Here are the four versions of Bayes' rule, summarized in a table.
`$$\small{\begin{array}{|c|c|c|}
\hline
& \textbf{Y discrete} & \textbf{Y continuous} \\
\hline
\textbf{X discrete} &P(Y = y|X = x)=\frac{P(X = x|Y = y)P(Y = y)}{P(X = x)} &f_Y(y|X = x)=\frac{P(X = x|Y = y) f_Y(y)}{P(X = x)} \\
\hline
\textbf{X continuous} &P(Y = y|X = x)=\frac{f_X(x|Y = y) P(Y = y)}{f_X(x)} &f_{Y|X}(y|x)=\frac{f_{X|Y}(x|y) f_Y(y)}{f_X(x)} \\
\hline
\end{array}}$$`

<h3> Four versions of LOTP </h3>

Here are the four versions of LOTP. The top row gives expressions for `$P(X = x)$`, while the bottom row gives expressions for `$f_X(x)$`.

`$$\small{\begin{array}{|c|c|c|}
\hline
& \textbf{Y discrete} & \textbf{Y continuous} \\
\hline
\textbf{X discrete} & \sum_y P(X = x | Y = y) P(Y = y) & \int_{-\infty}^{\infty} P(X = x | Y = y) f_Y(y) dy \\
\hline
\textbf{X continuous} & \sum_y f_X(x | Y = y) P(Y = y) & \int_{-\infty}^{\infty} f_{X|Y}(x|y) f_Y(y) dy \\
\hline
\end{array}}$$`

---

### 2D Lotus

Like its 1D counterpart, 2D LOTUS saves us from having to find the distribution of `$g(X,Y)$` in order to calculate its expectation. Instead, having the joint PMF or joint PDF of X and Y is enough.
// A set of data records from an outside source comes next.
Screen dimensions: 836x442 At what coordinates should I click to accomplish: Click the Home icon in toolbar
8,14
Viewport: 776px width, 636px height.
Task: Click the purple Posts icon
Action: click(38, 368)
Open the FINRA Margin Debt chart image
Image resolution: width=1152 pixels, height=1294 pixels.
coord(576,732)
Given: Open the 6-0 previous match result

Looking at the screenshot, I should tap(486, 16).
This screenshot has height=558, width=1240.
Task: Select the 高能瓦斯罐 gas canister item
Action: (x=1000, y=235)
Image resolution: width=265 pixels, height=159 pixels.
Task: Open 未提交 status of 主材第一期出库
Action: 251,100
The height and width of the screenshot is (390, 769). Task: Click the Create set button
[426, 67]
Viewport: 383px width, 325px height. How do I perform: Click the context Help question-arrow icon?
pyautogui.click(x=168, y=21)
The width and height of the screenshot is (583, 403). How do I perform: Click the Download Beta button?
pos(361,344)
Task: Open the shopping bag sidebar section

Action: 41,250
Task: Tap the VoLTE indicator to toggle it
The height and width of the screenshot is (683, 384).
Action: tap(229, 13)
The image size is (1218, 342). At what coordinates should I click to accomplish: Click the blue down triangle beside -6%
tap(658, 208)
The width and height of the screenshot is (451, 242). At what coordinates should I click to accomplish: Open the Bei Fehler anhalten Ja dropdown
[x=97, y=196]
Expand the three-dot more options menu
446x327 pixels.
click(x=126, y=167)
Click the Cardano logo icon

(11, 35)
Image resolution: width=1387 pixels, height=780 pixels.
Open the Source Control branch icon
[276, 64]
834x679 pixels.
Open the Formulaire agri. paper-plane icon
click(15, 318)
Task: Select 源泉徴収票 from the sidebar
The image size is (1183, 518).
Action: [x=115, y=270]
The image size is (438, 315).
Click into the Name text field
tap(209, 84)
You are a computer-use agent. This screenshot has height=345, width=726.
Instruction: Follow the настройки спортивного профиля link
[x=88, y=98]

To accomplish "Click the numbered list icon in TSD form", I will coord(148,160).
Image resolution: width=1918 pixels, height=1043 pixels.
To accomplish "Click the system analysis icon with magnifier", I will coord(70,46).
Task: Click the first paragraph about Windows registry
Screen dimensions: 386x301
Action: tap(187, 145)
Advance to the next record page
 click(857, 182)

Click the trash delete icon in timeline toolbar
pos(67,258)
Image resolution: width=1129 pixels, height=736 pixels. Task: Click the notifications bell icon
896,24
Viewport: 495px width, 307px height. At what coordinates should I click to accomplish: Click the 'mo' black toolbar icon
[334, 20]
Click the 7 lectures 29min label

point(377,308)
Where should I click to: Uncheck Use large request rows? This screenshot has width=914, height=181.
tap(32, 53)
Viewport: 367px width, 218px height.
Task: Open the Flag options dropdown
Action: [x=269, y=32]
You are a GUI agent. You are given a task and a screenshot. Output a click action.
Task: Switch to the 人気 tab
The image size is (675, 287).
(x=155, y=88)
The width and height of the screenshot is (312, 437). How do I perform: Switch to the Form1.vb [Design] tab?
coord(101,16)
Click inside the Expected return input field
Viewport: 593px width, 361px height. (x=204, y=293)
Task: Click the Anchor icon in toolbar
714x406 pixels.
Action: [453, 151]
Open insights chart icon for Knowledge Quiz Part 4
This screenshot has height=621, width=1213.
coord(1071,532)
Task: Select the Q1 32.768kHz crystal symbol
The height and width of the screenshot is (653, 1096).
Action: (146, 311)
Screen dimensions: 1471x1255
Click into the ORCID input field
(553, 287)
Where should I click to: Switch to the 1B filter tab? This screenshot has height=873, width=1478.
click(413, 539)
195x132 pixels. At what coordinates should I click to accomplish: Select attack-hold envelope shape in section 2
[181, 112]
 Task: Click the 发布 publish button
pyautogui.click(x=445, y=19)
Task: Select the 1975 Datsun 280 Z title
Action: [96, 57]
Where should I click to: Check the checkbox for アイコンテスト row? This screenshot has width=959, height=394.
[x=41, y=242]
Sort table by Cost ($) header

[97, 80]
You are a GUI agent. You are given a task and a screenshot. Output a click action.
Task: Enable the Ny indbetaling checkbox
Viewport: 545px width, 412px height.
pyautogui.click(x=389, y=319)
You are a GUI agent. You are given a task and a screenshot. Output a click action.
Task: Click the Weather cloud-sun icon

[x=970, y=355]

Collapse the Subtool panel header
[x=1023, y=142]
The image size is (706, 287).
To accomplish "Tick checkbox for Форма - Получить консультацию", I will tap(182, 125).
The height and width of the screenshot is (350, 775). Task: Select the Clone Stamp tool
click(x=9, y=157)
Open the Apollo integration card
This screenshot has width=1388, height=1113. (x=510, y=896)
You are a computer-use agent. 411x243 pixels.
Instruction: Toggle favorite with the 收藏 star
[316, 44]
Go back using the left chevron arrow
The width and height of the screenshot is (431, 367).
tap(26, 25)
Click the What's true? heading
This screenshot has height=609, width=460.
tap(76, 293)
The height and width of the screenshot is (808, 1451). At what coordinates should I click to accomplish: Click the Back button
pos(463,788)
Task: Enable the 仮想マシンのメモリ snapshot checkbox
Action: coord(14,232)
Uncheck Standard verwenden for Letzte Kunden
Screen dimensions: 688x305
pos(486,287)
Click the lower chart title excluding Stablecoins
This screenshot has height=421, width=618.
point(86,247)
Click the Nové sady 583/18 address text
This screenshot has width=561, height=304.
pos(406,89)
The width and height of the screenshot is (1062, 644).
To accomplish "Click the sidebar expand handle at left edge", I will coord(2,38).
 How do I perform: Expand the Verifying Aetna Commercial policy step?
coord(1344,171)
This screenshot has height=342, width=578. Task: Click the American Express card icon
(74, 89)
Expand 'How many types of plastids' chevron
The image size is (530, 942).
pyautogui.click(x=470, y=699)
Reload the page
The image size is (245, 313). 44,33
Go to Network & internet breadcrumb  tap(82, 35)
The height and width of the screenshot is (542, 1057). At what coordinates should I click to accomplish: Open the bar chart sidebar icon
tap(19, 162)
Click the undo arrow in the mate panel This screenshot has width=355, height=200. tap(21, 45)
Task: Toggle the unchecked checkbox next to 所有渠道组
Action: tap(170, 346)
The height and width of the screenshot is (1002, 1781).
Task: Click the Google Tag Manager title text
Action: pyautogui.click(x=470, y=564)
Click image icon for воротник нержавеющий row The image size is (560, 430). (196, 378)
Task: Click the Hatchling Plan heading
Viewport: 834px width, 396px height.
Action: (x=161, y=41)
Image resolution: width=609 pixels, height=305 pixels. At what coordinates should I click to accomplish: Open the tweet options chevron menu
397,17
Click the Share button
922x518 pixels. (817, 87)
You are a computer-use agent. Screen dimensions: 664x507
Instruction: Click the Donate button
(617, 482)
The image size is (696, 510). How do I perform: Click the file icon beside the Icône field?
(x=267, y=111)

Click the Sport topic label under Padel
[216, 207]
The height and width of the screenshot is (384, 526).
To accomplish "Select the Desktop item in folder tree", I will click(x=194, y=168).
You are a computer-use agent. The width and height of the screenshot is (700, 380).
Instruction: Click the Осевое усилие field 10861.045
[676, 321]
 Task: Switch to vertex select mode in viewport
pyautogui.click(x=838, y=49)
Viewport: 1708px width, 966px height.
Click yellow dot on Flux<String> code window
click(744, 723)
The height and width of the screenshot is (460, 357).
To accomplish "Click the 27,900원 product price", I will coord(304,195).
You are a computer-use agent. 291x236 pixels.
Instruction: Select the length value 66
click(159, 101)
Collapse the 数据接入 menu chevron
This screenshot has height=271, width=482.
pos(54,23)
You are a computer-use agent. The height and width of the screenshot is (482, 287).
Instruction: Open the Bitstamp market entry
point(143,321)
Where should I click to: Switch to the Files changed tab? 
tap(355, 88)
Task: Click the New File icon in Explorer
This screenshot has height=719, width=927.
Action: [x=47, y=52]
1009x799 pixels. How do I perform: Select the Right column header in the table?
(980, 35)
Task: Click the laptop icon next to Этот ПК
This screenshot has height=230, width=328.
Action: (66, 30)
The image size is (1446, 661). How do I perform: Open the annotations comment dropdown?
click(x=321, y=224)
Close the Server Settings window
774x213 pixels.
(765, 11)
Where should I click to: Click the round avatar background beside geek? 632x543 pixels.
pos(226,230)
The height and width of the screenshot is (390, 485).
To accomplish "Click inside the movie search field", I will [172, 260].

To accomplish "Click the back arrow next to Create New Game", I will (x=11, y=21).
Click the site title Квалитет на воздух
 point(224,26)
.theorem-box[Let g be a function from `$\mathbb{R}^2$` to `$\mathbb{R}$`. If `$X$` and `$Y$` are discrete, then:
** `$$E(g(X,Y)) = \sum_x\sum_y g(x,y) P(X=x,Y=y).$$` **
If `$X$` and `$Y$` are continuous with joint PDF `$f_{X,Y}$` then:
** `$$E(g(X,Y)) = \int^{\infty}_{-\infty}\int^{\infty}_{-\infty} g(x,y)f_{X,Y}(x,y)dxdy.$$` **
]

---

---

### Additional Practice Problems

**1.** Consider two r.v.s `$X$` and `$Y$` with joint PMF given by:

|       | X = 0  | X = 1  |
| ----- |:------:| ------:|
| Y = 0 | 1/6    | 1/8    |
| Y = 1 | 1/4    | 1/6    |
| Y = 2 | 1/8    | 1/6    |

a. Find `$P(X =0, Y \leq 1)$`.      
b. Find the marginal PMF of `$Y$`, `$P(Y =y)$`.      
c. Find `$P(Y = 1  | X = 0)$`.    
d. Are `$X$` and  `$Y$` independent?      
**2.** Suppose that `$X$` and `$Y$` have a continuous joint distribution for which the joint PDF is defined as follows:
`$$f(x, y)= \begin{cases}c y^2 & \text { for } 0 \leq x \leq 2 \text{ and }  0 \leq y \leq 1\\ 0 & \text { otherwise }\end{cases}$$`
Determine (a) the value of the constant `$c$`;      
(b) `$\operatorname{P}(X+Y>$` 2); (c) `$\operatorname{P}(Y<1 / 2)$`; (d) `$\operatorname{P}(X \leq 1)$`.       
**3.** Let `$X$` and `$Y$` be iid Unif(0,1) r.v.s. Find `$E(|X-Y|)$`.